Given request ▸ Can you quote the part of the ReactiveKafka text below that opens with the words "If you want" and closes with "in fact actors.", character for character?

Extracted text ▸
################
By default a new consumer will start reading from the beginning of a topic, fetching all uncommitted messages.
If you want to start reading from the end, you can specify this on your ConsumerProperties
:
val consumerProperties = ConsumerProperties(...).readFromEndOfStream()
Since we are based upon akka-stream, the best way to handle errors is to leverage Akka's error handling and lifecycle management capabilities. Producers and consumers are in fact actors.
ReactiveKafka
comes with a few methods allowing working on the actor level. You can let it create Props
to let your
own supervisor create these actors as children, or you can directly create actors at the top level of supervision.
Here are some examples:
import akka.actor.{Props, ActorRef, Actor, ActorSystem}
import akka.stream.ActorMaterializer
import org.apache.kafka.common.serialization.{StringSerializer, StringDeserializer}
import com.softwaremill.react.kafka.{ReactiveKafka, ProducerProperties, ConsumerProperties}
// inside an Actor:
implicit val materializer = ActorMaterializer()
val kafka = new ReactiveKafka()
// consumer
val consumerProperties = ConsumerProperties(
bootstrapServers = "localhost:9092",
topic = "lowercaseStrings",
groupId = "groupName",
valueDeserializer = new StringDeserializer()
)
val consumerActorProps: Props = kafka.consumerActorProps(consumerProperties)
val publisherActor: ActorRef = context.actorOf(consumerActorProps)
// or:
val topLevelPublisherActor: ActorRef = kafka.consumerActor(consumerActorProps)
// subscriber
val producerProperties = ProducerProperties(
bootstrapServers = "localhost:9092",
topic = "uppercaseStrings",
new StringSerializer()
)
val producerActorProps: Props = kafka.producerActorProps(producerProperties)
val subscriberActor: ActorRef = context.actorOf(producerActorProps)
// or:
val topLevelSubscriberActor: ActorRef = kafka.producerActor(producerProperties)
When a consumer or a producer fails to read/write from Kafka, the error is unrecoverable and requires that
the connection be terminated. This will be performed automatically and the KafkaActorSubscriber
/ KafkaActorPublisher
which failed will be stopped. You can use DeathWatch
to detect such failures in order to restart your stream.
Additionally, when a producer fails, it will signal onError()
to stop the rest of stream.
Example of monitoring routine:
import akka.actor.{Actor, ActorRef, ActorSystem, Props}
import akka.stream.ActorMaterializer
import com.softwaremill.react.kafka.KafkaMessages._
import com.softwaremill.react.kafka.{ConsumerProperties, ProducerProperties, ReactiveKafka}
class Handler extends Actor {
implicit val materializer = ActorMaterializer()
def createSupervisedSubscriberActor() = {
val kafka = new ReactiveKafka()
// subscriber
val subscriberProperties = ProducerProperties(
bootstrapServers = "localhost:9092",
topic = "uppercaseStrings",
valueSerializer = new StringSerializer()
)
val subscriberActorProps: Props = kafka.producerActorProps(subscriberProperties)
################
Data segment ▸
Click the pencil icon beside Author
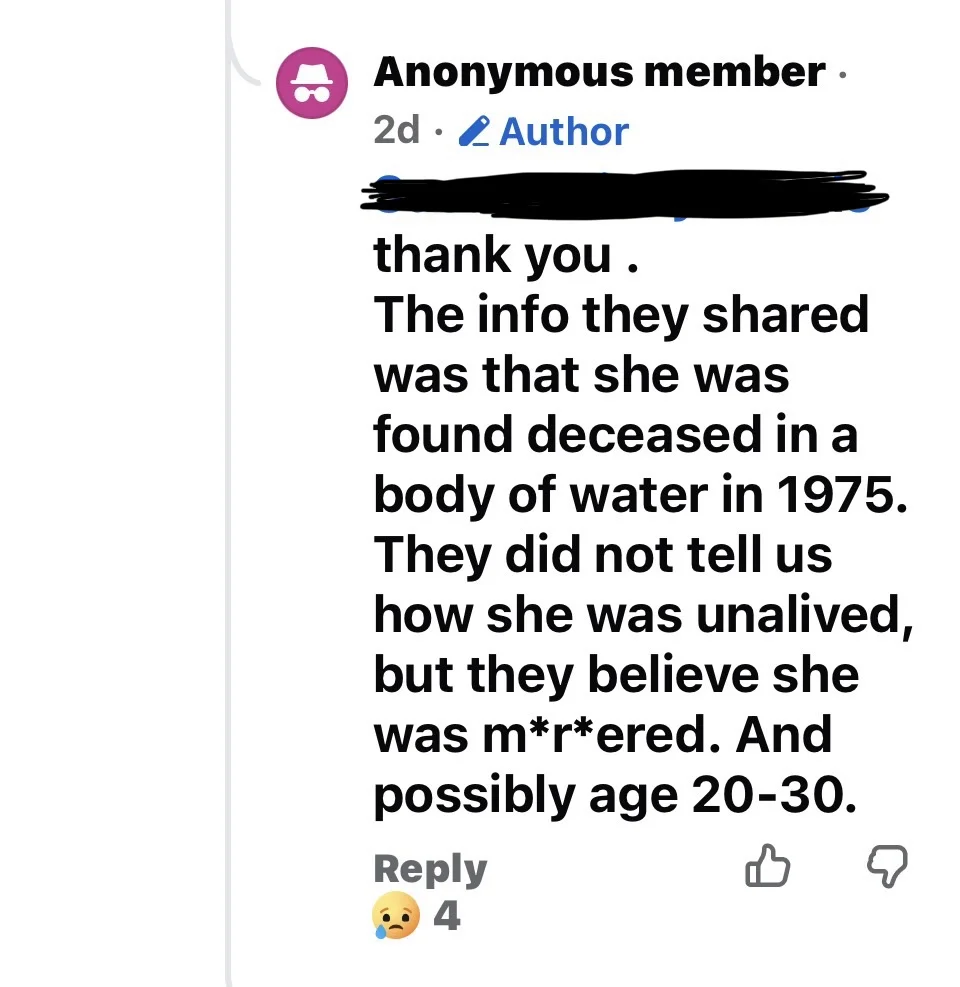The image size is (960, 987). pos(474,132)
################
Answer ▸
If you want to start reading from the end, you can specify this on your ConsumerProperties
:
val consumerProperties = ConsumerProperties(...).readFromEndOfStream()
Since we are based upon akka-stream, the best way to handle errors is to leverage Akka's error handling and lifecycle management capabilities. Producers and consumers are in fact actors.